Wreck-it-Ralph uses the almost unlimited resources of computer game history to full effect.
Right from the off the voice of John C Reilly makes Ralph a believable character who demands your sympathy in his plight.
He is fed up of being the bad guy in the computer game Fix-it-Felix Junior and he wants to change this.
In his eyes this can only be achieved by getting a golden medal which he can show his fellow in-game characters and, in their eyes, be a hero of sorts.
In order to do this Ralph hears of another game, Hero’s Duty, from which he may be able to get a medal.
This is very risky though as although a character can die over and over in their own game, if it happens in another, that’s it, they’re gone forever.
Ralph feels he has no option but to take the risk.

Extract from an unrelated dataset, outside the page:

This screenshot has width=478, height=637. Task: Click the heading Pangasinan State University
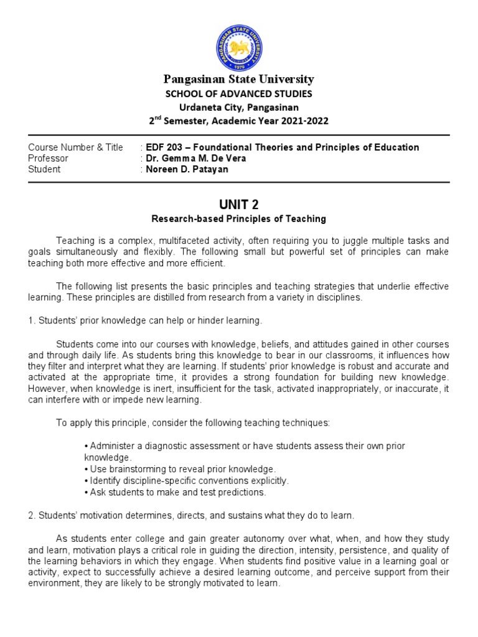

In Hero’s Duty he encounters a sergeant (voiced perfectly by Jane Lynch of Glee) who, because of Ralph’s actions, becomes part of his journey.
The majority of this fantastic adventure takes place in a third game-world called Sugar Rush, a sickly sweet car racing game that takes place in a sugar-coated environment, where a second storyline comes into play.
Revolving around a girl game character called Glitch (Sarah Silverman), this is where the film changes gear and starts to add more to an already well-presented animation.
It streaks its way across the finish line, a long way ahead of other animated movies of recent years.
Hats must be taken off to all involved with the production of this lovely film.
The casting by Jamie Sparer Roberts is superb with Jack McBrayer as Fix-it-Felix Junior added to the aforementioned list of voices.
Where the film does really well is that it was attractive to me, an older viewer, because of the nostalgia involved with 80s and 90s video game references.
It acknowledges that it isn’t just children who may enjoy this film.
Of course, that’s not the only reason; it covers the well-used tale of the character discovering his inner hero in a manner that is almost secondary to sub-stories.
Other films are too concerned with ramming the theme down your throat, but not Ralph.
I have to admit I had a strange feeling during an advert before the film about the computer game based on the film which in turn is based on a computer game!
This is a thoroughly enjoyable family film with enough nods and phrases from the old days of button-bashing arcade games for the older viewer, through to the first-person shooters and bright, colourful characters that occupy the seafront arcades of today.
I think it can consider itself in the same category as Toy Story and Shrek and I doubt very much that this will be game over for Ralph; in fact I think he has a lot of “continues” left in him yet!